President Donald Trump has stonewalled House Democrats as they perform their constitutional duty and request official documents, spurning inquiries from at least 17 House committees in all.
Indeed, the White House has been either "unusually hostile" to requests for documents and on some occasions flat-out ignored them, according to Politico. This included a request by Rep. Jerry Nadler, D-N.Y., the House Judiciary Committee chair, for information about the president's declaration of a national emergency in order to fund a border wall, which was left unacknowledged by the White House. It also included a more recent request from Nadler for documents about Trump's businesses, his dealings with Russia and the firings of various administration officials, which was also ignored.
The White House has similarly refused to comply with requests from the Foreign Affairs, Intelligence and Oversight committees about Trump's communications with Russian President Vladimir Putin; with requests from the Intelligence and Judiciary committees about the aforementioned national emergency; and from the Oversight Committee about potential breaches in the Trump administration's security clearance system.
This appears to have become the norm when it comes to inquiries made by Congress to the White House, most of which have been flat-out ignored instead of receiving even a perfunctory response. On one occasion, White House counsel Pat Cipollone wrote an aggressive screed to a House committee challenging its authority to ask for information, arguing that the committee in question "has failed to point to any authority establishing a legitimate legislative purpose for [its] unprecedented and extraordinarily intrusive demands." Federal departments and agencies, on the other hand, have usually been civil and cooperative with information requests.

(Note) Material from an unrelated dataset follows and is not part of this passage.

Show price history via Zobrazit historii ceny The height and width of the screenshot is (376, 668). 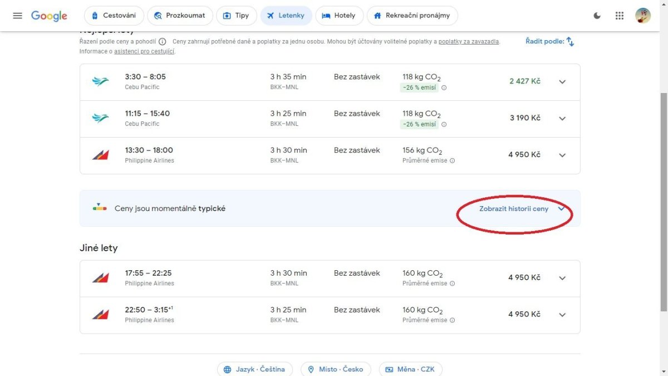pos(514,209)
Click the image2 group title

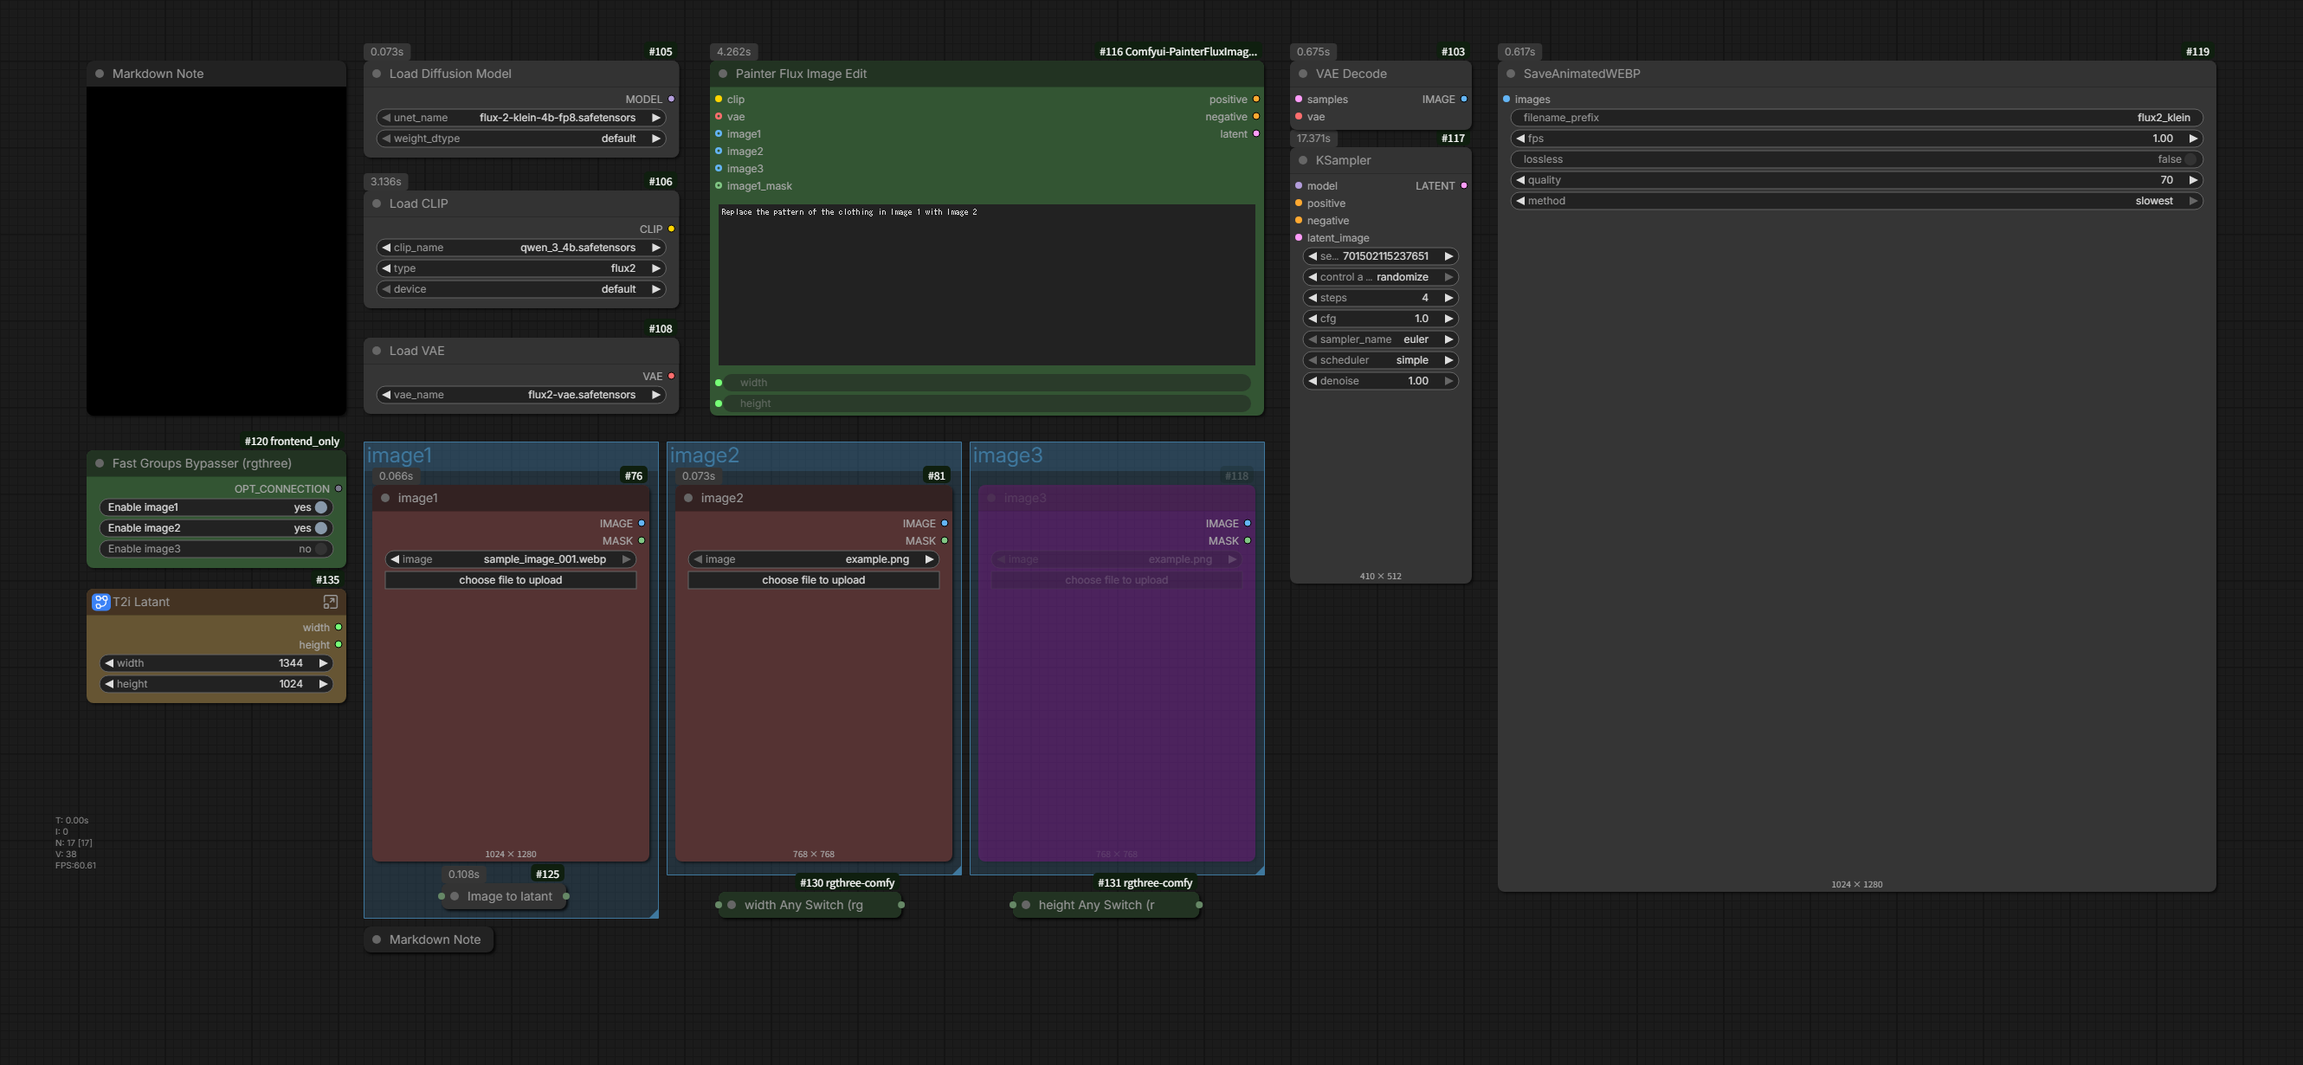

"The White House is taking the exact right tactic to ignore the requests and see what comes of it. I wouldn’t respect [the Democrats’] process," David Bossie, an adviser to Trump, told Politico regarding the Democratic committees' requests.
When it comes to Trump's declaration of a national emergency for a border wall, the president may wind up achieving a pyrrhic victory. Although he has now vetoed Congress's attempt to block his national emergency, Republicans are working to make it easier for lawmakers to end future national emergency declarations. Perhaps just as important, Democrats anticipate a lawsuit that could overturn the president's declaration if it succeeds — and could set a precedent for a future Democratic president to use similar declarations to enact his or her own agenda if it fails.
"I think we can actually look forward with considerable confidence to the opportunity to look into their own records and so forth, discovery ... and examination and cross-examination of witnesses, which might very well come to pass in a case like this," Sen. Sheldon Whitehouse, D-R.I., told Salon last month. "They can be very valuable things in terms of getting to the truth and blowing the rhetoric aside."